Exercise: Copy exactly, and copy nothing else: the line that contains "Task: Click the Premium (BTC) column header" and all lines after it in the listing, without pictures.

Exercise material:
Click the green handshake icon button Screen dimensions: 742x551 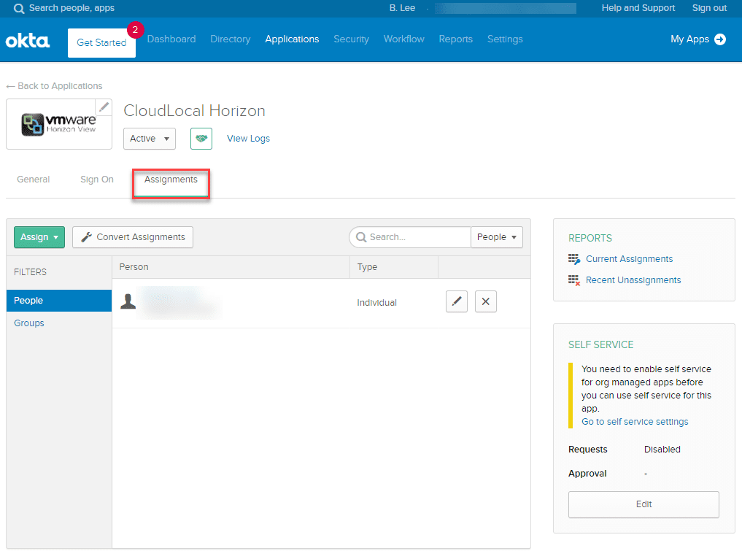[201, 139]
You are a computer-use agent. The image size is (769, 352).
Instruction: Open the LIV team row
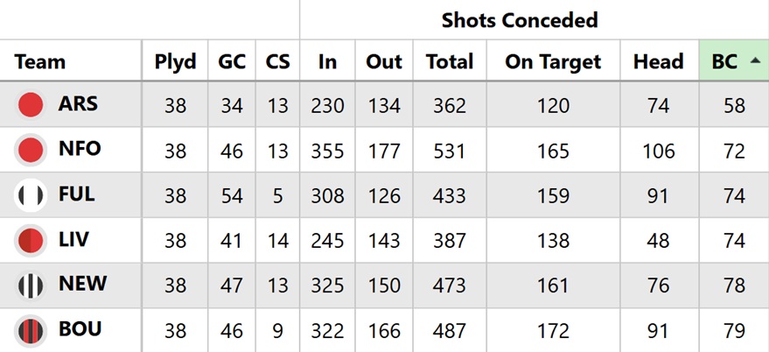(73, 239)
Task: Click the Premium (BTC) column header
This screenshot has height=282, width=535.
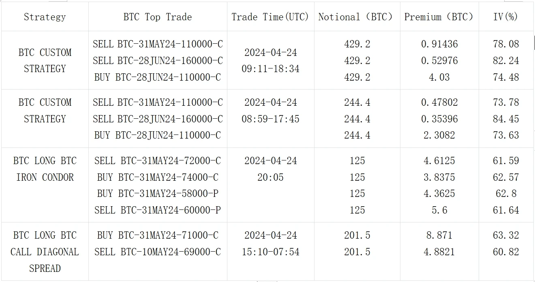Action: (x=439, y=17)
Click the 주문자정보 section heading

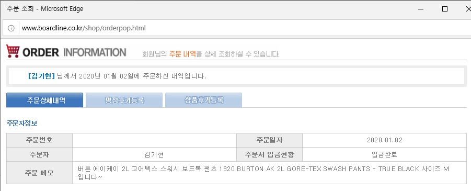(21, 123)
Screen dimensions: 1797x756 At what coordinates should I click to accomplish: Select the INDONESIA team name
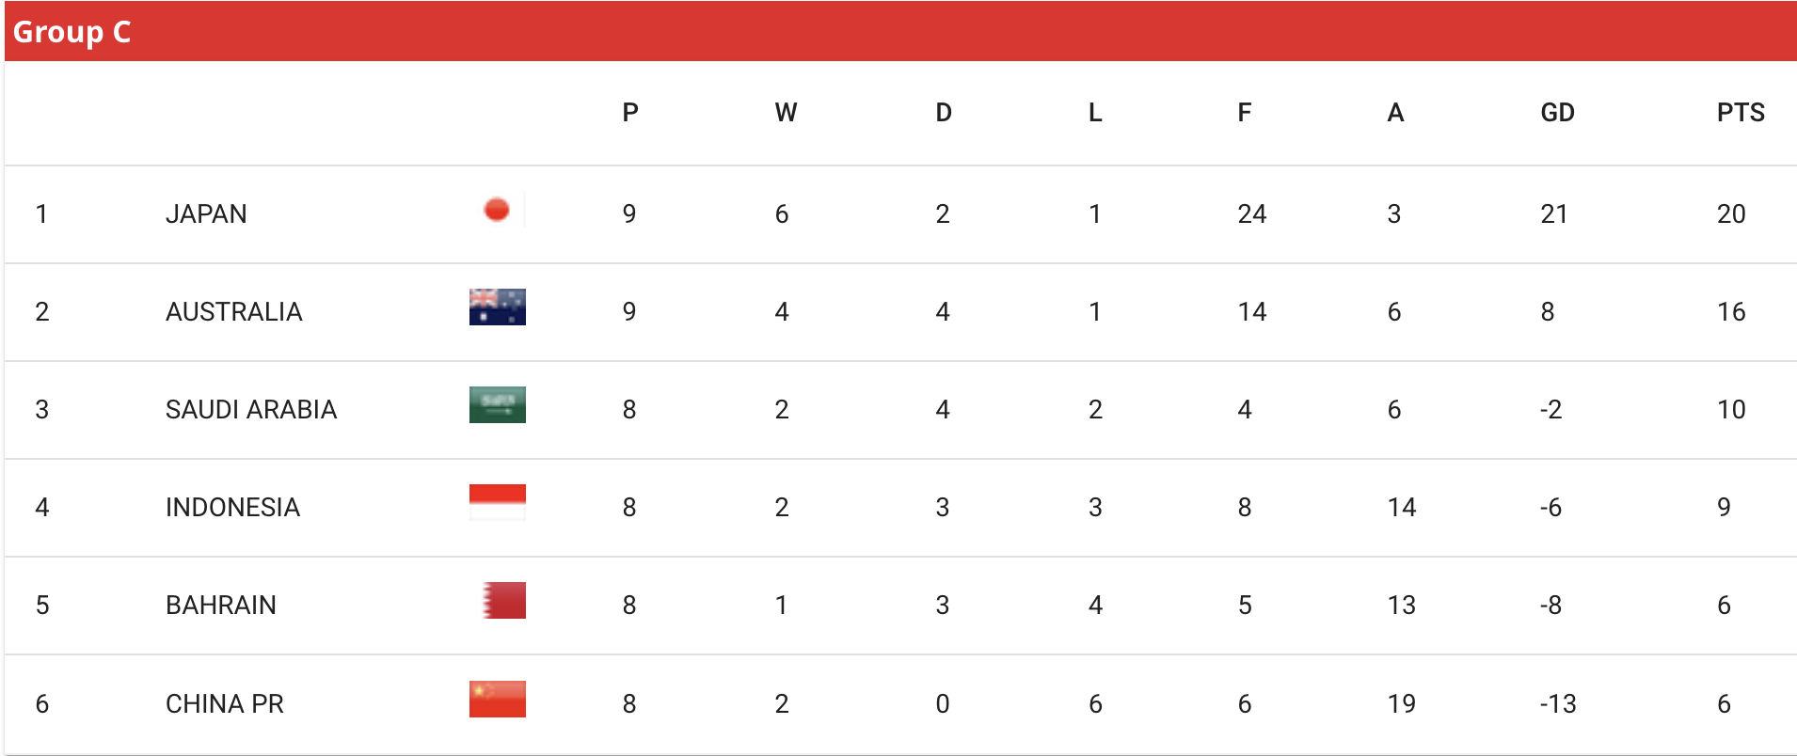tap(232, 508)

Task result:
Task: Click the Premium (BTC) column header
This screenshot has height=282, width=535.
Action: (x=439, y=17)
Click the 주문자정보 section heading

(21, 123)
Screen dimensions: 1797x756 At what coordinates should I click to accomplish: Select the INDONESIA team name
tap(232, 508)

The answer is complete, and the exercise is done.